How to Manage Memory with Sequential, GPU-Intensive (e.g., PyTorch) Python Calls via PythonCall.jl

My Question

I’m running into an issue where a long-running Python function seems to be terminated mid-execution. My question is:

Are there any lower-level features or design patterns within PythonCall.jl that could help with this problem? For example, is there a way to periodically run a cleanup function (like torch.cuda.empty_cache()) or something similar to manage resources during a single, long-running pycall?

The Scenario

I’m using PythonCall to interface with TotalSegmentator, a deep learning library built on PyTorch. The library has a main function, totalsegmentator(), which, when run in its high-resolution mode (fast=false), executes a sequence of 5 different neural network models internally to segment a full CT scan.

My initial, straightforward code looks like this:

Simple (Not Working) Script:

using Pkg
Pkg.activate(".")
Pkg.instantiate()

import CUDA
CUDA.functional()

using PythonCall
np, pydicom, totalsegmentator, nib = pyimport(
    "numpy",
    "pydicom",
    "totalsegmentator.python_api",
    "nibabel"
)

# Assume `nifti_image` is a valid NIfTI object loaded from DICOMs
# e.g., Python: <nibabel.nifti1.Nifti1Image object at 0x7fee3d265670>
# nifti_image = create_nifti_from_dicom(...)
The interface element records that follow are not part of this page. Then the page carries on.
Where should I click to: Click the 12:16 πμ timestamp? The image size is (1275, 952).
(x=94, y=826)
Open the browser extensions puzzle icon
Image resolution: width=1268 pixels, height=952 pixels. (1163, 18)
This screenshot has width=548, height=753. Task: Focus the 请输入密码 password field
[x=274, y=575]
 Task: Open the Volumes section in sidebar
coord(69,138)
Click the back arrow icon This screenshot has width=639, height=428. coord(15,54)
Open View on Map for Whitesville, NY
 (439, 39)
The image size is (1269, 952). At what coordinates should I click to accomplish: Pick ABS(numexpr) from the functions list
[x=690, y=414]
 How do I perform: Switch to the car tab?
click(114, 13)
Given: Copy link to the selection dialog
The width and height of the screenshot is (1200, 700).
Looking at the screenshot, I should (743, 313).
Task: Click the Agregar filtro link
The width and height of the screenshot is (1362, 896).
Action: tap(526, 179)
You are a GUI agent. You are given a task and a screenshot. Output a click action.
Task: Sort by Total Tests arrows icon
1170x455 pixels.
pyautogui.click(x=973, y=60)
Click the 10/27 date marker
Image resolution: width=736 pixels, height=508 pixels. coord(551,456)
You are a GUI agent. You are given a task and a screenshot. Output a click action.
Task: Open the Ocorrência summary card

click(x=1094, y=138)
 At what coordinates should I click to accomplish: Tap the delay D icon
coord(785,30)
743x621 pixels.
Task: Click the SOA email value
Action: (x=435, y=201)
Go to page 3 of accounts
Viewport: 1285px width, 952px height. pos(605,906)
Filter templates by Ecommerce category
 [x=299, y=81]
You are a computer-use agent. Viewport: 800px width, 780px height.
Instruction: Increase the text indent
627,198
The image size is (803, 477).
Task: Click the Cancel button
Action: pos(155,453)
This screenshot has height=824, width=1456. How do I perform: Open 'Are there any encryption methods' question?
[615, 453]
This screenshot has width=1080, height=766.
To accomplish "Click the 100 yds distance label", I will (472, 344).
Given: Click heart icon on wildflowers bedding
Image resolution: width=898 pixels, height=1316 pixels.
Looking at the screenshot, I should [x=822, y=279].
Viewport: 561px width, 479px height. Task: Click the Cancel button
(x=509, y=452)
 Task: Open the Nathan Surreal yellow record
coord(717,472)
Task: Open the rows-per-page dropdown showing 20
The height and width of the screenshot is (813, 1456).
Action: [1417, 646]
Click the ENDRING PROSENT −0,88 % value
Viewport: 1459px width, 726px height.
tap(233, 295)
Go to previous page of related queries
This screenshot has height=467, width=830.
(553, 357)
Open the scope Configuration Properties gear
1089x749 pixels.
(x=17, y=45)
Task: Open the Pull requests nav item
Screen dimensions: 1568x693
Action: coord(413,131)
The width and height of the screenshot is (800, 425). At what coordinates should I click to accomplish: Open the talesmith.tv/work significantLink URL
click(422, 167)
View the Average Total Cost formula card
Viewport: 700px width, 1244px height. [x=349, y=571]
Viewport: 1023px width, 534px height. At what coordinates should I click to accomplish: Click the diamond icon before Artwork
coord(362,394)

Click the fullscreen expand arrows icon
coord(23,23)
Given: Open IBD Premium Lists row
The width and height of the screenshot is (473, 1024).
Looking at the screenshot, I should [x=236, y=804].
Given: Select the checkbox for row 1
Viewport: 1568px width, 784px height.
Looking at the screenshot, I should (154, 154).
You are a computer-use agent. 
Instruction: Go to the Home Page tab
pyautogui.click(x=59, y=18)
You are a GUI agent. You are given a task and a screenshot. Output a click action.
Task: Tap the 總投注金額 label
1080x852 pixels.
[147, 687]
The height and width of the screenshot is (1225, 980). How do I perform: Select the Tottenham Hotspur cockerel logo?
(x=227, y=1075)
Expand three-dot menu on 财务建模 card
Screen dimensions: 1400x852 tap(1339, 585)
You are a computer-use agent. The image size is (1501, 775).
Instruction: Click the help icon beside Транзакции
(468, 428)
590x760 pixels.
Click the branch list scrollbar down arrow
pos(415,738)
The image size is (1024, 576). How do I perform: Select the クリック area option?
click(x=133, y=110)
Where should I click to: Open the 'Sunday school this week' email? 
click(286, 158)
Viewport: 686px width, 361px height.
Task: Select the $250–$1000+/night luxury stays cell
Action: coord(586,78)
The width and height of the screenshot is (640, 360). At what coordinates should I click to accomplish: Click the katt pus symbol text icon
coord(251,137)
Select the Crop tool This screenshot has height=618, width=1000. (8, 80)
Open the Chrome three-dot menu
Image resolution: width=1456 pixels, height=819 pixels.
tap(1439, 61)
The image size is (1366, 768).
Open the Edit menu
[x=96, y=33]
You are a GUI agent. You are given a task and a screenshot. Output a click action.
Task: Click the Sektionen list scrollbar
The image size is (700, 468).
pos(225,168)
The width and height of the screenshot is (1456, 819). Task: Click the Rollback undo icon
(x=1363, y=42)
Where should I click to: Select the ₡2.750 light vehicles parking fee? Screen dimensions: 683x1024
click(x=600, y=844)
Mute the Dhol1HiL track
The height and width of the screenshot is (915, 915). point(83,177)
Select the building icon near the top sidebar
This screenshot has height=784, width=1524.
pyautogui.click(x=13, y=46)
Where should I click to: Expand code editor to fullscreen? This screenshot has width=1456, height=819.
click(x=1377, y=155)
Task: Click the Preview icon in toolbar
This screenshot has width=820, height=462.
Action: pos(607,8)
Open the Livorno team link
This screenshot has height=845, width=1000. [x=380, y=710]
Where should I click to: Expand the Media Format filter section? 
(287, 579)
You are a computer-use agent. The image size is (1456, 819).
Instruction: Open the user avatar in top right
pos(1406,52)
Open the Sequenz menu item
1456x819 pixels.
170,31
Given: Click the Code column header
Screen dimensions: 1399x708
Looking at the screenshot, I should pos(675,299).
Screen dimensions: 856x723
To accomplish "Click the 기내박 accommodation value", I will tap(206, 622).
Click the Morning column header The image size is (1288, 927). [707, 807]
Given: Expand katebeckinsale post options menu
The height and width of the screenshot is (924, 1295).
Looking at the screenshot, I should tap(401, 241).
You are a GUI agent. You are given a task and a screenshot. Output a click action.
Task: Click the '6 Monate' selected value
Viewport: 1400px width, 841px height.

# This single call should run the full segmentation
segmentation_result = totalsegmentator.totalsegmentator(
    nifti_image,
    fast=false,
    device="gpu",
    ml=true,
    quiet=false
)

# This line is never reached
println("Segmentation complete!")

Observed Behavior

When I run this on a machine with an NVIDIA A100 80GB GPU, the script prints the first stage of the Python tool’s output and then hangs indefinitely:

Resampling...
  Resampled in 1.91s
Predicting part 1 of 5 ...
100%|█████████████████████████████████████████████████████████████████████████████████████████████████████████████████████████████████| 9/9 [00:00<00:00, 12.29it/s]
# --- HANGS HERE ---

By monitoring nvidia-smi, I observed the following:

  1. The Julia process (e.g., PID 258497) is running and using a baseline amount of VRAM.
  2. The moment the prediction starts, the GPU utilization spikes to 100%, but the Julia process disappears from the process list.
  3. The GPU continues to run at 100% for a short time with no parent process before finishing its work.

I’ve also noted that since the hang happens during the single totalsegmentator() call, a cleanup function after the call wouldn’t execute. Furthermore, I’ve observed that calling Julia’s GC.gc() can sometimes free the underlying Python object for my nifti_image input, which could cause issues in other contexts.